• _Problems to work on_:
1) In the custodial agreement excerpt, by what time on each business day must Custodian deliver a Trust Receipt to Purchaser?
2) Write the next part of the custodial agreement excerpt, starting after its final sentence.

**** Document passage ****

All applicable documents comprising an incomplete Submission Package relating to a Mortgage Loan with respect to which Custodian has not certified shall be held by Custodian until receipt from Seller of instructions. Seller shall instruct Custodian as to the action, if any, Custodian should take with respect to such Mortgage Loan.

(d) As outlined in Section 2(d), Custodian shall deliver to Purchaser, no later than 12:00 p.m. New York City Time on each business day, by facsimile transmission to ###-###-####, a Trust Receipt with respect to the Mortgage Loans listed on the Mortgage Loan Schedule attached thereto with the original sent by overnight courier to Assignee. This Trust Receipt will represent the cumulative summation of all Mortgage Loans for which the Custodian has certified on any Business Day less any Mortgage Loans as to which the Purchaser has notified Custodian that its interest has been released.

(e) At any time following the delivery of a Trust Receipt, in the event Custodian becomes aware of any defect with respect to such Submission Package or the related forms, including the return of documents to the Custodian from Takeout Investor due to a defect in such documents, the Custodian shall give prompt written notice of such defect to the Purchaser. In addition, Custodian shall provide written notice in the event that any documents remain in the possession of a Takeout Investor for ten days and the related Mortgage Loans have not been purchased by Takeout Investor prior to such date.

(f) In accordance with the provisions of an electronic tracking agreement to be entered into by the parties, if necessary, the Seller shall (1) cause each Mortgage Loan that is to be sold to the Purchaser on a Purchase Date to be recorded in the name of MERS and designated a MERS Mortgage Loan on the related Loan Identification Data and (2) cause the Purchaser to be designated an Associated Member (as defined in the Electronic Tracking Agreement) with respect to each such MERS Mortgage Loan.

Section 5. [Intentionally omitted].

Section 6. Default. If Seller fails to fulfill any of its obligations under the Purchase Agreement or hereunder or in connection with the exercise by Purchaser of any remedy pursuant to Section 3 of the Purchase Agreement then, subject to the provisions of Section 3(b) hereof, Purchaser may, by notice to Custodian,  when applicable, require Custodian to deliver to Purchaser, Takeout Investor or Successor Servicer the Submission Packages (or any portion thereof specified by Purchaser) in Custodian's possession or under Custodian's control to which the failure relates.

Section 7. Access to Documents. Upon 48 hours prior written notice to Custodian, Purchaser (or if the Assignee has notified the Custodian pursuant to Section 3(b), Assignee) or the Seller and their agents, accountants, attorneys and auditors will be permitted during normal business hours to examine and copy at their expense the Submission Packages, documents, records and other papers in possession of or under the control of Custodian relating to any or all of the Mortgage Loans in which Purchaser has an interest; provided, however, that Custodian will employ reasonable efforts to allow Purchaser immediate access in the event of a default by Seller as described in Section 6 above. Upon the request of Purchaser or Seller (or, if applicable, Assignee) and at the cost and expense of Purchaser or Seller (or, if applicable, Assignee), Custodian shall provide Purchaser (or, if applicable, Assignee) with copies of the Mortgage Notes, Assignments of Mortgage and other documents in Custodian's possession relating to any of the Mortgage Loans in which Purchaser (or, if applicable, Assignee) has an interest.

**** Data section ****

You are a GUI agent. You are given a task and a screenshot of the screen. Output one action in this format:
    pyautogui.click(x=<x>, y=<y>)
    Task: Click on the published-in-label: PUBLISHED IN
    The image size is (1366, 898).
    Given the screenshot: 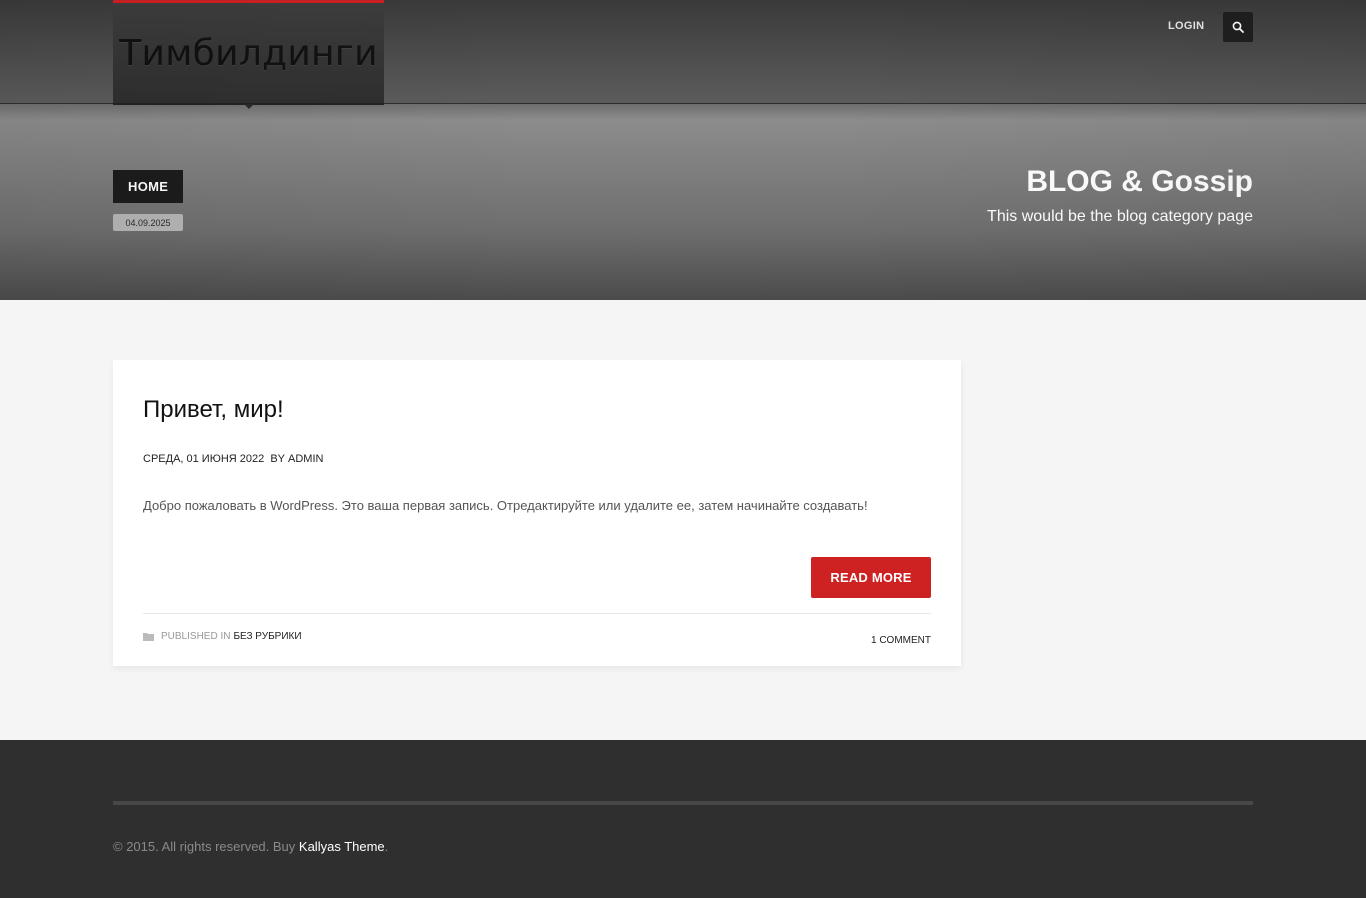 What is the action you would take?
    pyautogui.click(x=196, y=636)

****

• _Numbered responses_:
1) No later than 12:00 p.m. New York City Time.

2)
Section 8. Custodian's Fees and Expenses; Resignation and Removal of Custodian; Successor Custodian; Standard of Care

(a) Seller shall pay Custodian's fees for its services and shall reimburse it for any expense it has incurred under this Agreement in such amounts and in the manner set forth in Exhibit J of this Agreement. Notwithstanding the foregoing, Custodian has no right, interest, claim of any kind or lien on, and shall not attempt to place a lien on, any of the Mortgage Loans or proceeds thereof to secure the payment of its fees. Purchaser shall not have any liability or obligation to pay any such fees or expenses, and the duties of the Custodian hereunder shall be independent of Seller's performance of its obligations to the Custodian in respect of such fees and expenses.

(b) (1) In the event that Seller shall fail to pay to Custodian any fees and expenses due and owing to Custodian pursuant to the terms of Exhibit J, Custodian may resign and be discharged of the duties and obligations created by this Agreement by giving not less than thirty (30) days' written notice to Seller and Purchaser. Purchaser will assume responsibility for certifications not paid for by Seller during the thirty day written notice period. In addition, Greenwich shall reimburse Custodian for any direct out-of- pocket expenses, including but not limited to delivery and or overnight courier charges, incurred during such thirty (30) day notice period.

(2) Custodian may resign at any time and be discharged of the duties and obligations created by this Agreement by giving not less than sixty (60) days' written notice to Seller and Purchaser.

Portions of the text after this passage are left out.